Râfizî
şöyle diyor:
“Ehl-i
Sünnet, Ebubekir'in hilâfeti icmâ'ile sabittir, diyorlar. Halbuki
icmâ' olmamıştır. Çünkü, Hâşim oğullarından bir
topluluk Ebu Bekr'in (r.a.) halifeliğini kabul etmemişlerdir. Selmân, Ebu Zerr,
Mikdad, Amımâr, Huzeyfe, Sa'd b. Ubâde, Zeyd b. Erkâm, Usâme,
ve Hâlid b. Saîd b. El-Âs gibi bir çok sahabi de hilafetini kabul
etmemişlerdir. Hatta babası da bu işi ona uygun görmeyerek:
“Kim
halife oldu?” diye sordu. Oğlun, demeleri üzerine, şöyle demiştir:
“Peki,
iki mustaz'af Ali ve Abbas ne yapıyorlardı?” Ona da şu cevabı verdiler:
“Onlar
Rasulullah'ın tekfin işleriyle uğraşıyorlardı. Diğerleri de oğlunu kendilerinden
yaşlı görünce omu seçtiler.”
Hanife
oğulları da hilafetini kabul etmiyerek ona zekatı
vermemişlerdir. Bunun üzerine Ebubekir onları mürted ilan etmiş, onlarla
savaşmış ve birçoklarını esir etmiştir. Hatta bu durumu kabul etmeyen Ömer,
halifeliği esnasında bu esirleri geri vermiştir.”

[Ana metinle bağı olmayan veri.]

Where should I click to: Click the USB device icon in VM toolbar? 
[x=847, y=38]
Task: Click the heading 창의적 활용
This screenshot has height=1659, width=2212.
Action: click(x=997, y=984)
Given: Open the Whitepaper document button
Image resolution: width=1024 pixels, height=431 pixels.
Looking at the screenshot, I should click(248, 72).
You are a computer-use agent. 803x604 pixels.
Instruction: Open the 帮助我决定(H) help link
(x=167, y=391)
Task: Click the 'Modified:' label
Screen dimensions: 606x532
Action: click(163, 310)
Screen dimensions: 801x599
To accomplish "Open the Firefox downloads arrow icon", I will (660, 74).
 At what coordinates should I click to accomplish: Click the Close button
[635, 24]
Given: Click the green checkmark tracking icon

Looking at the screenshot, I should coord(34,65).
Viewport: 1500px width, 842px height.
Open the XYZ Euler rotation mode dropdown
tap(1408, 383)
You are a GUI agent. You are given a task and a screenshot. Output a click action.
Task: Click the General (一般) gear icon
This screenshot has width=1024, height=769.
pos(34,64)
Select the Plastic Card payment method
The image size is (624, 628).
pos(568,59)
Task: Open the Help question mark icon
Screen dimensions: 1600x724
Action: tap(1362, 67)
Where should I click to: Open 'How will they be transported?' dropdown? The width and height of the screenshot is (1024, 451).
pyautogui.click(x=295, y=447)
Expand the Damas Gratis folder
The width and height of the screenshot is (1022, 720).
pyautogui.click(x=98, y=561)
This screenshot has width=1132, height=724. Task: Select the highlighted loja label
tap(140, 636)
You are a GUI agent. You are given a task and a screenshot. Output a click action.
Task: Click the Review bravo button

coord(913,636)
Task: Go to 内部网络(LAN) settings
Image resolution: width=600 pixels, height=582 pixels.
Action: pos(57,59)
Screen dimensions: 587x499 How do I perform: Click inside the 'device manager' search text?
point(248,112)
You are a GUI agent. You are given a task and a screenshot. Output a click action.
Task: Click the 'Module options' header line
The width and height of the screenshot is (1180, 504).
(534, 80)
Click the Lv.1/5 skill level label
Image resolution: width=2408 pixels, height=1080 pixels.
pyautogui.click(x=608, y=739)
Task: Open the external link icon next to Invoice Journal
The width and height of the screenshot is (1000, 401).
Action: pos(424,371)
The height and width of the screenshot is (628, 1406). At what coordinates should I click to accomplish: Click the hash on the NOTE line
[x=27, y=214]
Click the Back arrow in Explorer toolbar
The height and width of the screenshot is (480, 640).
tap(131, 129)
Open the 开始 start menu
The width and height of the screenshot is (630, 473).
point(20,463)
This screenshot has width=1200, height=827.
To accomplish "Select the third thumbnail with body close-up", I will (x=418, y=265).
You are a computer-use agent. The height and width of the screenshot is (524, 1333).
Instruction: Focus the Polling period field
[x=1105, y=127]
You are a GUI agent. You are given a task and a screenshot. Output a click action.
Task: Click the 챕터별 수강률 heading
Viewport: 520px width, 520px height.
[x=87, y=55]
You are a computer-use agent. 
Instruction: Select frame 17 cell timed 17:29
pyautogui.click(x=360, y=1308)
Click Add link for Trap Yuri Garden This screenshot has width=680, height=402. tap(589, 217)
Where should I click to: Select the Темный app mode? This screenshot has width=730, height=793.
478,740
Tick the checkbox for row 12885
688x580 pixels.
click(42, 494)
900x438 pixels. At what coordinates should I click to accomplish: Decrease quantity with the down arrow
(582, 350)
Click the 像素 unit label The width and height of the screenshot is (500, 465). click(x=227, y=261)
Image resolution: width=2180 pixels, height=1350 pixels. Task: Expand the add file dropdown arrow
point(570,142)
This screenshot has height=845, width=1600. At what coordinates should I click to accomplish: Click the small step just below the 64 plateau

Râfizînin bu iddiasına karşı cevabımız şudur:
Biraz
ilmi olup ta bu iddiayı işiten kimse, iddia sahibinin ya insanların en cahili
veya iftira etme hususunda en cesaretlisi olduğunu kesin olarak beyan
edecektir.
Evet, Râfizîler kör bir cehalete sahiptirler. Deccal da olsa onların
batıl istekleri doğrultusunda konuşursa mutlaka onu tasdik ederler. Fakat, arkadaşlarına da:
Nâsibîlerden
(Ehl-i beyti zemmedenler) korunmak için Takiyye kabilinden bu tasdiki yaptık derler.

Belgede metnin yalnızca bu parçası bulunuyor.